What is being asked
Each record must be copied in full and unchanged; any image it holds is excluded.

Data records
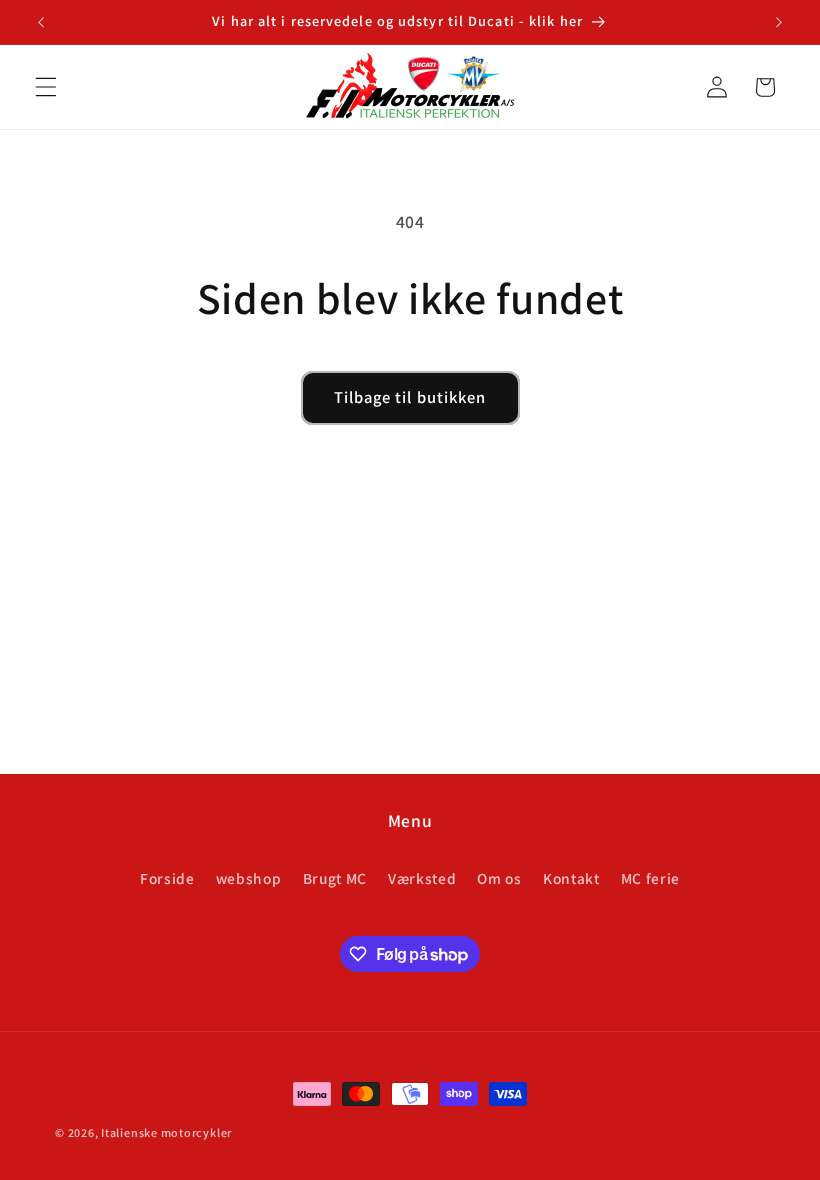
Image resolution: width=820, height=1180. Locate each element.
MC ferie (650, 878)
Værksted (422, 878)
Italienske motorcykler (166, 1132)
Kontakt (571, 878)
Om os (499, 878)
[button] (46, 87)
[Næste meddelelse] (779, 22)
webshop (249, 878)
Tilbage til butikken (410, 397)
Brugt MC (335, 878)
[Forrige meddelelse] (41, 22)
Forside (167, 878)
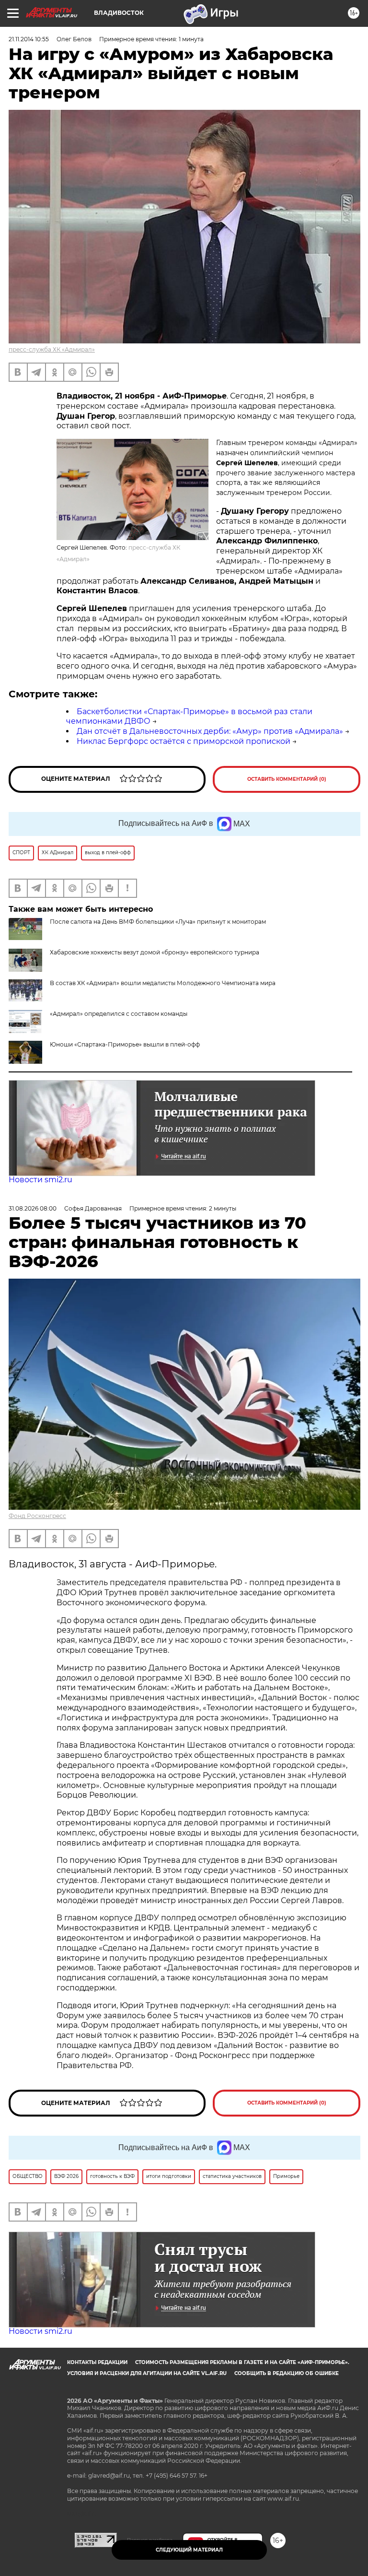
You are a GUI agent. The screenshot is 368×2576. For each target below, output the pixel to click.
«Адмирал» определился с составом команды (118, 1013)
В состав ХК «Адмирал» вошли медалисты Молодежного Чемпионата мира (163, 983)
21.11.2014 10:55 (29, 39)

Result of the exercise
Image resolution: width=820, height=1180. Locate each element.
MC ferie (650, 878)
Værksted (422, 878)
Italienske motorcykler (166, 1132)
Kontakt (571, 878)
Om os (499, 878)
[button] (46, 87)
[Næste meddelelse] (779, 22)
webshop (249, 878)
Tilbage til butikken (410, 397)
Brugt MC (335, 878)
[Forrige meddelelse] (41, 22)
Forside (167, 878)
You are a GUI agent. The screenshot is 368×2576. For each target below, output the pixel to click.
«Адмирал» определился с составом команды (118, 1013)
В состав ХК «Адмирал» вошли медалисты Молодежного Чемпионата мира (163, 983)
21.11.2014 10:55 (29, 39)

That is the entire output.